Na presente nota, eu gostaria de discutir dois temas que me parecem centrais em relação aos processos de caducidade, apesar de até aqui negligenciados pela doutrina jurídica.

quarta-feira, 13 de dezembro de 2017

Atualizado em 12 de dezembro de 2017 09:00

1. Introdução

A crise econômica, política e institucional pela qual passa o país combinada (a) com erros estruturais de modelagem dos contratos, (b) com descumprimentos contratuais recentes e atuais do poder concedente, e (c) com a realização de propostas agressivas nas licitações havidas no momento pré-crise econômica tem levado várias concessionárias de projetos de infraestrutura a dificuldades de darem continuidade à execução dos contratos.

A percepção da gravidade dessas dificuldades e do risco de elas arrastarem todo programa federal de concessões de rodovias e aeroportos ao fracasso, impactando, inclusive, o sucesso de concessões futuras, levou o Governo a adotar providências para reestruturar tais concessões2. Foram emitidas a medidas provisória 752/16, já convertida na lei 13.448/17 sobre relicitações de contratos, e as medidas provisórias 779/17, sobre reprogramação de pagamentos de outorgas de aeroportos, e a 800/17, sobre reprogramação de investimentos em rodovias.

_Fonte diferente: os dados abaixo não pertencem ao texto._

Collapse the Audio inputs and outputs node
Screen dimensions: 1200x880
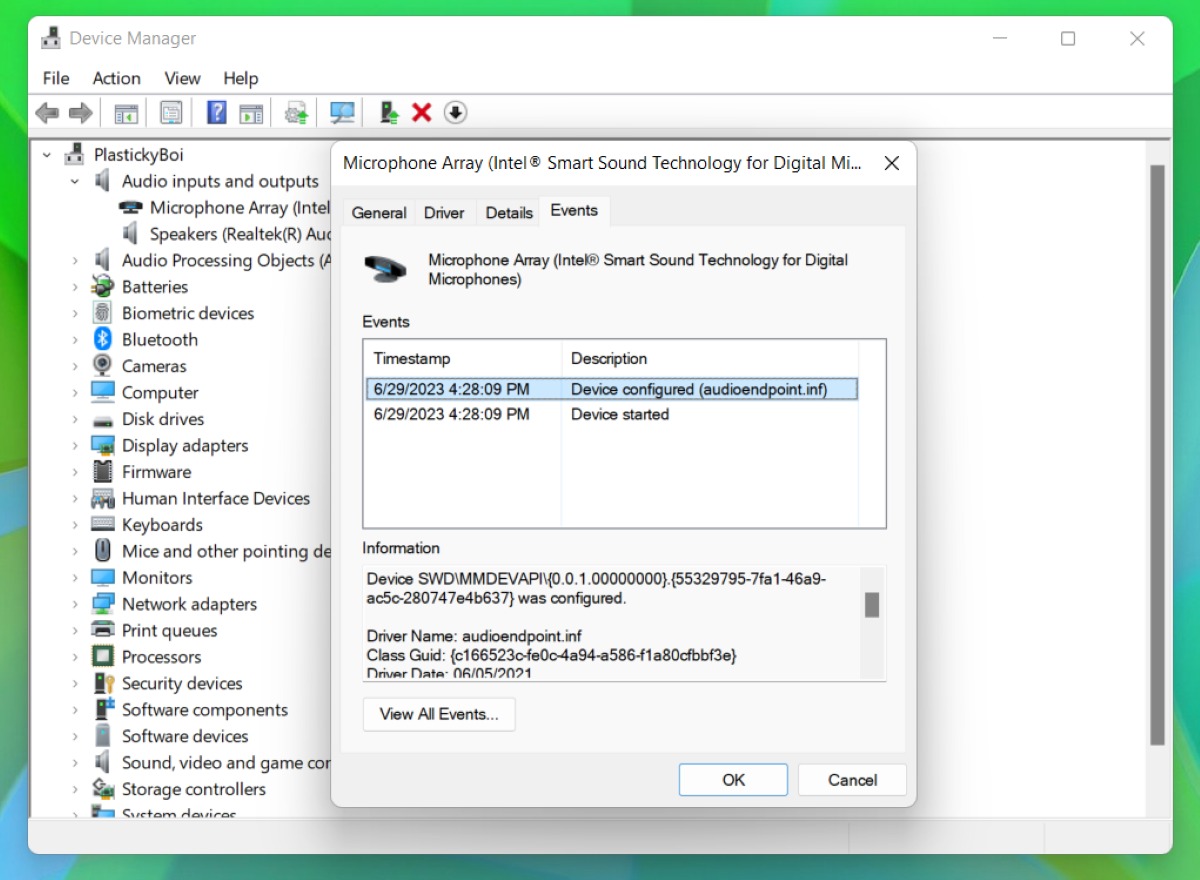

Alguns dos contratos de concessão federal recentemente celebrados terão provavelmente dificuldade de se enquadrarem tanto no processo de relicitação quanto no de reprogramação de investimentos ou pagamentos de outorga previstos nas aludidas medidas provisórias e devem, em vista das dificuldades que estão sofrendo, ter provavelmente sua extinção decretada por caducidade, isso é por descumprimento pelo concessionário das suas obrigações.

Já houve um dos contratos de concessão de rodovias da 3ª Etapa, Fase III do PROCOFE - Programa Federal de Concessões de Rodovias que teve a sua caducidade decretada recentemente, o da concessionária Galvão BR 153. Fui advogado da concessionária nesse processo e pude testemunhar os diversos equívocos praticados pela agência reguladora na sua condução, que tornaram fácil a obtenção de decisão liminar junto ao Poder Judiciário para suspender o processo, quando isso foi de interesse da concessionária.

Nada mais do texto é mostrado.